YOUR GOAL: Switch "screenshot" to "image" in the lines starting at the one containing "This screenshot has height=757, width=1492." and ending at the one containing "paragraph marks with", and write out only those lines with everything else unchanged. Leave the pictures out of your answer.

TASK INPUT:
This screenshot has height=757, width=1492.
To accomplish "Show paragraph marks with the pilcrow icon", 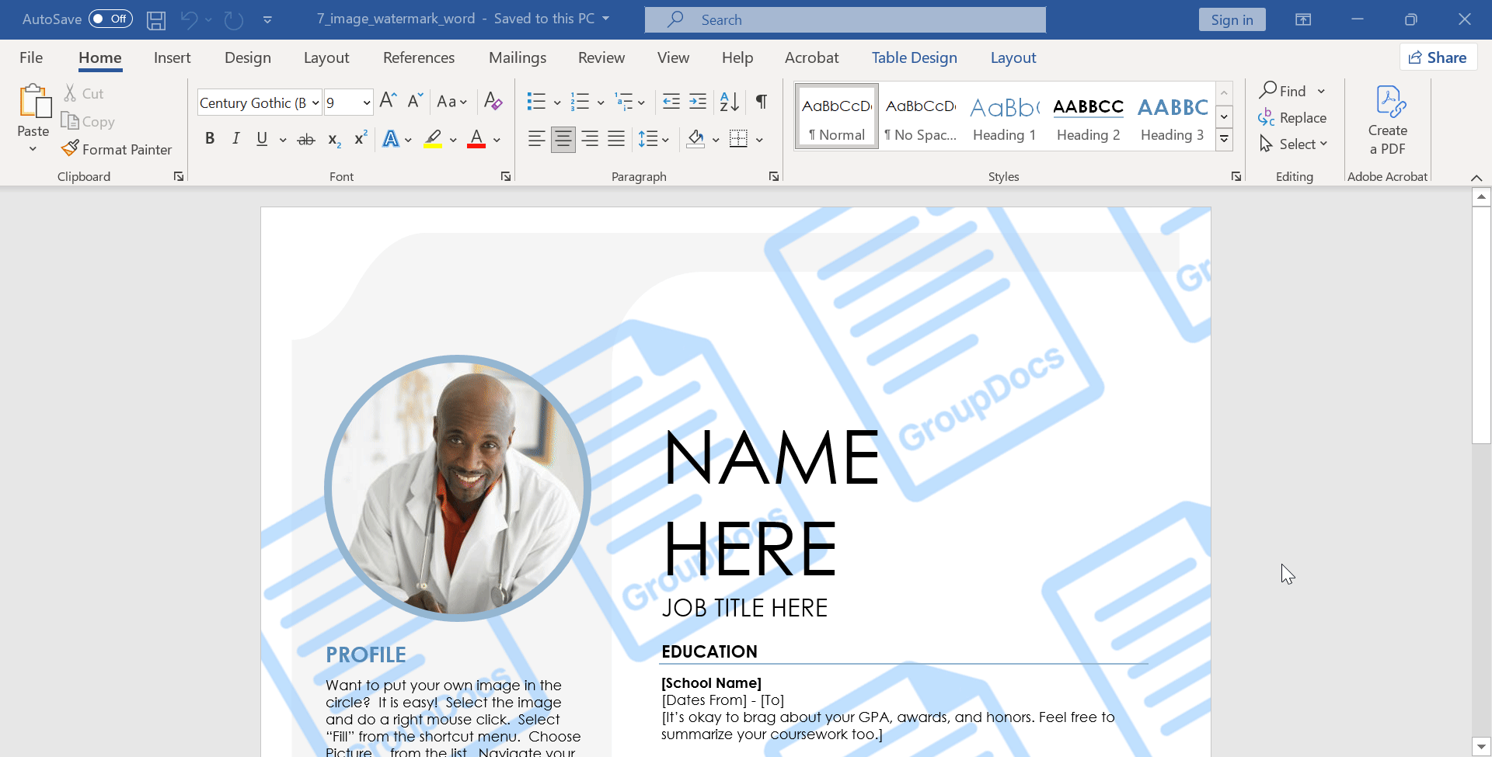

* * *

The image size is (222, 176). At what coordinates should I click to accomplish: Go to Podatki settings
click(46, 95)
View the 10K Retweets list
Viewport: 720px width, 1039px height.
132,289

==

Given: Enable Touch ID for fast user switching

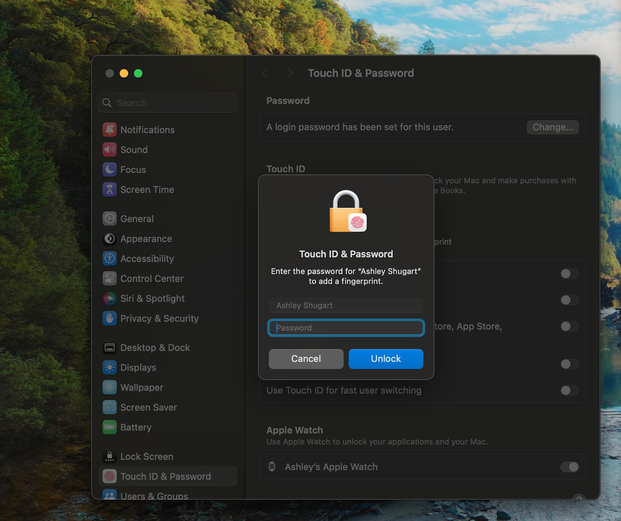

TASK OUTPUT:
This image has height=757, width=1492.
To accomplish "Show paragraph marks with the pilcrow icon", 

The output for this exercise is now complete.